Touring the nation, Lopez Obrador proposes a new social safety net. He vows to provide free medicine for people without insurance; strengthen public education; ensure free breakfasts and school supplies for needy schoolchildren; construct new hospitals and roads; respect freedom of expression; and defend human rights. Like the late guitarist Jerry Garcia, Lopez Obrador gives a much better performance in person than on tape. Holding rallies that attract crowds ranging from 5,000 to 60,000 people, El Peje repeats his Alternative Project of the Nation, typically tailored to the locality. Supporters are drawn to Lopez Obrador by his folksy charisma, austere lifestyle and commitment to the lower classes.
"He's more honest, closer to the poor people," says Mirna Ramos, a resident of the Guerrero coast.
From the right, Lopez Obrador is slammed as a "populist" who will burden Mexico with new debts for his new social programs. From the left, critics, most notably Zapatista Subcomandante Marcos, blast Lopez Obrador for surrounding himself with people once close to former President Carlos Salinas de Gortari and not seriously challenging big capital.

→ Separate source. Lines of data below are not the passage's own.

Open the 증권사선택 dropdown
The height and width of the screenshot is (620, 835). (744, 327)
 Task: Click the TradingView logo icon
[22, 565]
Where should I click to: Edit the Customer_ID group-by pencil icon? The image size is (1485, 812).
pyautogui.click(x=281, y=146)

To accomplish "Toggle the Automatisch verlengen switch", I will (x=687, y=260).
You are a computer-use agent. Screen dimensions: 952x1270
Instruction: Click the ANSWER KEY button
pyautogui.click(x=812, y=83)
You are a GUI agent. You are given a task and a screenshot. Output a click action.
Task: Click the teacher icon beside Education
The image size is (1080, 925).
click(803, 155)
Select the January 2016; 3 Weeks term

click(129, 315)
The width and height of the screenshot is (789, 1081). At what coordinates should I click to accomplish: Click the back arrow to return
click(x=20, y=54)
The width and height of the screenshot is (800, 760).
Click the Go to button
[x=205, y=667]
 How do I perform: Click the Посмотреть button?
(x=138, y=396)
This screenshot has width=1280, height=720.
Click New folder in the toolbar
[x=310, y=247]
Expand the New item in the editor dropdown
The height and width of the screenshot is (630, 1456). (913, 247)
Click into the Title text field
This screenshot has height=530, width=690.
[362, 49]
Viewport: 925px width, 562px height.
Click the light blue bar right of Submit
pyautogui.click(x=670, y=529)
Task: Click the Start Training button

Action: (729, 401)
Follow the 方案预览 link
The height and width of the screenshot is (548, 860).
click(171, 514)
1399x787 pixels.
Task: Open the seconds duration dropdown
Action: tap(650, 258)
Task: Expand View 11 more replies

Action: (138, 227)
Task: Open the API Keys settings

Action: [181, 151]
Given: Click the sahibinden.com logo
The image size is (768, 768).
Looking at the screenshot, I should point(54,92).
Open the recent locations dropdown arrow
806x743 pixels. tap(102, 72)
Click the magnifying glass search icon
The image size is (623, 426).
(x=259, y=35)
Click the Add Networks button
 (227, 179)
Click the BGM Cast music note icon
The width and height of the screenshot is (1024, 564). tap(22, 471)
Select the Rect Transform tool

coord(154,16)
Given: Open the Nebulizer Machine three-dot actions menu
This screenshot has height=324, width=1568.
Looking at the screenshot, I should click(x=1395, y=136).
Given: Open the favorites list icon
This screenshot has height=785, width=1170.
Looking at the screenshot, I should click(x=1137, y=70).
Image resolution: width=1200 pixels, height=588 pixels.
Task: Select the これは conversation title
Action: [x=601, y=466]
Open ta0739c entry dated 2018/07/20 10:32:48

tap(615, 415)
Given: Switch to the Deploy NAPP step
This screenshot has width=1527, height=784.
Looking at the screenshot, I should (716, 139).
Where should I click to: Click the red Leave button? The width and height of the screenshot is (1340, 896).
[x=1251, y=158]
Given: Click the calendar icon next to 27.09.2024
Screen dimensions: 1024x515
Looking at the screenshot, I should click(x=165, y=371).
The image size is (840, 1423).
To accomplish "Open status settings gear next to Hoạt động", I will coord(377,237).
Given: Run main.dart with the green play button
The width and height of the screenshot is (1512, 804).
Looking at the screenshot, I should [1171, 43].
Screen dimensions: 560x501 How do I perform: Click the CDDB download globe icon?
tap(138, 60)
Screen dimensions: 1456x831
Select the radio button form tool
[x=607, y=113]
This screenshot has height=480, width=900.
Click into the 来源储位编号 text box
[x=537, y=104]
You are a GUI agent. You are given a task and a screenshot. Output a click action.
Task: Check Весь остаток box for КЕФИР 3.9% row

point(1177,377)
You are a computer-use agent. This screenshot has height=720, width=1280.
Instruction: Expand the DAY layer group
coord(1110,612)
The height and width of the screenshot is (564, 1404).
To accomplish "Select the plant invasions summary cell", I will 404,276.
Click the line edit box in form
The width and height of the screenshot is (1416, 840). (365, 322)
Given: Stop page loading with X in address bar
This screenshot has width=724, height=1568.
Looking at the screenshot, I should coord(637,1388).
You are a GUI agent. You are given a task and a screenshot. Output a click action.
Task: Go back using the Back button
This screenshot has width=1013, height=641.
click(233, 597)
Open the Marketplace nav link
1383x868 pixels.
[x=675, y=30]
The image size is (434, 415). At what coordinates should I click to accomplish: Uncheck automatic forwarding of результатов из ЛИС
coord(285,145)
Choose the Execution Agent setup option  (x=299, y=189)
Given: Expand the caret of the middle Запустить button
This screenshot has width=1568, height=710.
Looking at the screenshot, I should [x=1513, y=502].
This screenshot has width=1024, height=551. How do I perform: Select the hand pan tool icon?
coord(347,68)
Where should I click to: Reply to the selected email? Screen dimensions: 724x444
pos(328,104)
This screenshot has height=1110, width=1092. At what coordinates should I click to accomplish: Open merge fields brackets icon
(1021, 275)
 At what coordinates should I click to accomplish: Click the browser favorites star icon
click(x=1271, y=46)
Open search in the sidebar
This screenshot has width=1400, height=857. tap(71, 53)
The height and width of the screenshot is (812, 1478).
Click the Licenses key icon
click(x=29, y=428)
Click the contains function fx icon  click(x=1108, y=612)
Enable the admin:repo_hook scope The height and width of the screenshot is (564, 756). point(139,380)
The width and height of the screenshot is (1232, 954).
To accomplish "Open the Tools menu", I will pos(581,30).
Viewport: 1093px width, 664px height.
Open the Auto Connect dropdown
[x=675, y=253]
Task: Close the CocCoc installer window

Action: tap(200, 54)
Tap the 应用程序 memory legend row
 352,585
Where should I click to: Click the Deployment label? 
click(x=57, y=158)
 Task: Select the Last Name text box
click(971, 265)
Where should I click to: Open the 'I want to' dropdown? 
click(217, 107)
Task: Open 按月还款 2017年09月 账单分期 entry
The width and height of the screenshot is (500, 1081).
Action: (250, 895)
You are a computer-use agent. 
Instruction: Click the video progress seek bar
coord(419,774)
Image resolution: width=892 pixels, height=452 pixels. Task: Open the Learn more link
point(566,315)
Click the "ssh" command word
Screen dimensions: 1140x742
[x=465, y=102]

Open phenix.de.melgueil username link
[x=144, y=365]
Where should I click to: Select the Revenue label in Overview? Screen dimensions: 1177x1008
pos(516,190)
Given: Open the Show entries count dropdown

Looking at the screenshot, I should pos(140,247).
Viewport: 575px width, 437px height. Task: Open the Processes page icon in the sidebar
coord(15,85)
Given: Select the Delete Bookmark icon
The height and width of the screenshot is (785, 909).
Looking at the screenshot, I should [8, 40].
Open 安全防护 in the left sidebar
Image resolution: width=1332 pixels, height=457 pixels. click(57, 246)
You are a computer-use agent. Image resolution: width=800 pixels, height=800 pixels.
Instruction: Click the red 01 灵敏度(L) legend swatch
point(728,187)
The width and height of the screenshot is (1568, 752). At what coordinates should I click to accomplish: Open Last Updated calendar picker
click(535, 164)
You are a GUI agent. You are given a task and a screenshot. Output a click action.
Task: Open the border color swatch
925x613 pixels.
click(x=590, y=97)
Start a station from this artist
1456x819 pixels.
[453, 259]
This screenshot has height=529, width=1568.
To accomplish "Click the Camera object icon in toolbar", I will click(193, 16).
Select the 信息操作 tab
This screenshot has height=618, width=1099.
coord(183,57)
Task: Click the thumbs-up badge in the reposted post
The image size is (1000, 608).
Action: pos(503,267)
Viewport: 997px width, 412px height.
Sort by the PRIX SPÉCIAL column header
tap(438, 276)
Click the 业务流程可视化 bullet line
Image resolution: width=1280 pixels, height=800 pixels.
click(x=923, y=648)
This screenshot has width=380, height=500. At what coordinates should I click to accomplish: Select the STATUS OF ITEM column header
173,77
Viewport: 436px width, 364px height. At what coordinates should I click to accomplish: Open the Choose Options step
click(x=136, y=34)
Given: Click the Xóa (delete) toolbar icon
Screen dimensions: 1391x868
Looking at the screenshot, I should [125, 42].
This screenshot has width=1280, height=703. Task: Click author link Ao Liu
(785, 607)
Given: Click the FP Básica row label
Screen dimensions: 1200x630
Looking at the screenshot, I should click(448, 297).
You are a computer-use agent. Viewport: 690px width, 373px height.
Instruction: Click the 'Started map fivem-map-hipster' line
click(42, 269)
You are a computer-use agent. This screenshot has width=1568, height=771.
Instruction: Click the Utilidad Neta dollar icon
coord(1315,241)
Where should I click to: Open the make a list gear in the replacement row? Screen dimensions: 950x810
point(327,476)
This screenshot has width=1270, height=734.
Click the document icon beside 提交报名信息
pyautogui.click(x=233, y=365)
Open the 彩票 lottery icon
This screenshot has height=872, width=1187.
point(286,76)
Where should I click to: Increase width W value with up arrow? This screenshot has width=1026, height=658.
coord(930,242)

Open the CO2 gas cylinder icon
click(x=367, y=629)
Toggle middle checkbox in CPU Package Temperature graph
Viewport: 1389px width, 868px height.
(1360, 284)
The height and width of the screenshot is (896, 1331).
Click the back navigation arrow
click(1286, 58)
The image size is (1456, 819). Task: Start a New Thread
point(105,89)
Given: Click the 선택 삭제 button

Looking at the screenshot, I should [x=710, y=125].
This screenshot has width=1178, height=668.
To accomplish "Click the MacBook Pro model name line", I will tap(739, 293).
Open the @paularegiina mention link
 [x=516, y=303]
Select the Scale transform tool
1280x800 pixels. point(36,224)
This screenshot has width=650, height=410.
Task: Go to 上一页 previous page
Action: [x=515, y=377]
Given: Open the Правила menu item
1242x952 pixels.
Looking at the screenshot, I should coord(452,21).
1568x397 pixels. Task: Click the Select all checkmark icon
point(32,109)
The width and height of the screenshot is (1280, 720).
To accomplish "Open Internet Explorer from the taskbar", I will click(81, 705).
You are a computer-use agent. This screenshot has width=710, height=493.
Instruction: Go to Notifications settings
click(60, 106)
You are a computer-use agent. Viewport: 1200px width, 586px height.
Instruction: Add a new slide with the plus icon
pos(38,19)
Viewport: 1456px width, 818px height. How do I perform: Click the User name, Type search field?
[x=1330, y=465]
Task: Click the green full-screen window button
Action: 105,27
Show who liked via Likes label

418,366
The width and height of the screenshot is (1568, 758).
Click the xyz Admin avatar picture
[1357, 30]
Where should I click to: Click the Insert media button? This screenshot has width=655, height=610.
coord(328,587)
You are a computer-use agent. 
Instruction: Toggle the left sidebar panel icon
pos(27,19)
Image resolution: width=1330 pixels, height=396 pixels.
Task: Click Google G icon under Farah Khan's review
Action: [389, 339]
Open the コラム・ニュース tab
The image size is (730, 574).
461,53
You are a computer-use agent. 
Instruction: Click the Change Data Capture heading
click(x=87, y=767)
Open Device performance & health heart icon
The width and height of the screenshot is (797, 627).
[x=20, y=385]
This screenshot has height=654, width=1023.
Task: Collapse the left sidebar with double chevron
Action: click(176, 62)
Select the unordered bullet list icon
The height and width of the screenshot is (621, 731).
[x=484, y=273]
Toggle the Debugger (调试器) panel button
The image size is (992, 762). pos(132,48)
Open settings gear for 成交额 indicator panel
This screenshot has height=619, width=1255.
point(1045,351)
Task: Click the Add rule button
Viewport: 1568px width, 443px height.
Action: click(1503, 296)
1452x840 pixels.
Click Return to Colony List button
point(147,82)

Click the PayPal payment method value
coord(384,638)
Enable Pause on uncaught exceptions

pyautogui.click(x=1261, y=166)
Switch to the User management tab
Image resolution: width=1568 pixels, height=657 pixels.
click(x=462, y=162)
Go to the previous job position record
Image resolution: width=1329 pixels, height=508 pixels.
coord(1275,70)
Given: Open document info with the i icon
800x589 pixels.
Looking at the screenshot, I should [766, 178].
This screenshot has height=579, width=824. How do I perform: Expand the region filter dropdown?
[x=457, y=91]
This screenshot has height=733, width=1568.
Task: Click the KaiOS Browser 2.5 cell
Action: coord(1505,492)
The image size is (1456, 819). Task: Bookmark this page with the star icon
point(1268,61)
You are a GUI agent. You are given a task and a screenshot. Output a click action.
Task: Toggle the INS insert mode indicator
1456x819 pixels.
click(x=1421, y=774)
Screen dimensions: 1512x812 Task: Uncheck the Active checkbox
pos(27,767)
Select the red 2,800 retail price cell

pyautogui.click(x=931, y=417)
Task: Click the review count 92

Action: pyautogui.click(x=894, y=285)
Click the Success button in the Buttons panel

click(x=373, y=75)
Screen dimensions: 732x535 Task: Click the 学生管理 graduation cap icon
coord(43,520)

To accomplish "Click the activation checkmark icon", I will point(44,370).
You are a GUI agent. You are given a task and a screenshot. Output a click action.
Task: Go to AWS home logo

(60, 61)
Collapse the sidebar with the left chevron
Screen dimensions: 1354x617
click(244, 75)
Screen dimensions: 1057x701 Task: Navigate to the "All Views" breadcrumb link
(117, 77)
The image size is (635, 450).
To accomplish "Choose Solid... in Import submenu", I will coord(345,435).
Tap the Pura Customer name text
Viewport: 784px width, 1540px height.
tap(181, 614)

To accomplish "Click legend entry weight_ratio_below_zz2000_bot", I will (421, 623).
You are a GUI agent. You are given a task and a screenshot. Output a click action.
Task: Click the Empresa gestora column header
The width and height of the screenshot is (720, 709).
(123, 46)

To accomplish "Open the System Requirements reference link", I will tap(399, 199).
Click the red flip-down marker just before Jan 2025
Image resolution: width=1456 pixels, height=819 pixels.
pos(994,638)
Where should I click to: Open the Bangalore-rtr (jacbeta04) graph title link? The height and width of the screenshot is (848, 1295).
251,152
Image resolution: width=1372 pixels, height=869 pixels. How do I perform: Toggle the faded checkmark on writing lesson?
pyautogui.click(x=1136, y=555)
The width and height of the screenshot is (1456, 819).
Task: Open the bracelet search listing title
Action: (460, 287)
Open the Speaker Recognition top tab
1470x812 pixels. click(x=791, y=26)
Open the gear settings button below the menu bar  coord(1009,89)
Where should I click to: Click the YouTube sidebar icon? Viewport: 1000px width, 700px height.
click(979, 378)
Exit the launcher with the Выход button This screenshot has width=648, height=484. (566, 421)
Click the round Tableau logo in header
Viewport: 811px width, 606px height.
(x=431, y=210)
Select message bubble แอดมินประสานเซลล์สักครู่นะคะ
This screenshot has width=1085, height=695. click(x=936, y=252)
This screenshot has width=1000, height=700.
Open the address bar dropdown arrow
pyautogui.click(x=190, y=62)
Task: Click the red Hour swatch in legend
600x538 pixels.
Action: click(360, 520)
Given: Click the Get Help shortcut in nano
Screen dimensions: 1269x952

Internationally, El Peje causes the Bush Administration discomfort. The candidate pledges to renegotiate the section of the North American Free Trade Agreement that allows the tariff-free importation of staple corn and bean products into Mexico beginning in 2008, and he promises to turn Mexican consulates in the United States into activist "legal agencies for the defense of migrants." Much to the dismay of the US elite, Lopez Obrador declares he will not open up Mexican oil fields to foreign investment.
El Peje will be hard to beat, hence the media blitz for President Fox's candidate, Felipe Calderon of the center-right National Action Party, and the president's own unprecedented activism promoting his administration's social programs, which Calderon dutifully promises he will maintain. Running second to Lopez Obrador in most polls, Calderon is making an energetic effort to overtake the frontrunner.
Boasting a youthful gleam, the former Fox administration energy secretary portrays himself as the candidate of the "future," the leader of a new Mexico that will pull itself up to the top of global competition.
Yet as the swirling events outside the political race proper starkly demonstrate, Lopez Obrador and Calderon are not simply running against each other in this surreal election year. Forced to react to each new scandal, they are historically burdened with all the unresolved contradictions, whether they smack of political corruption or organized crime, like the Fox administration and those that preceded it. At this stage in the game, it's the unpredictability of the raging bull Pajarito that best symbolizes the election year.
Kent Paterson is a freelance journalist and author who divides his time between Mexico and the US Southwest.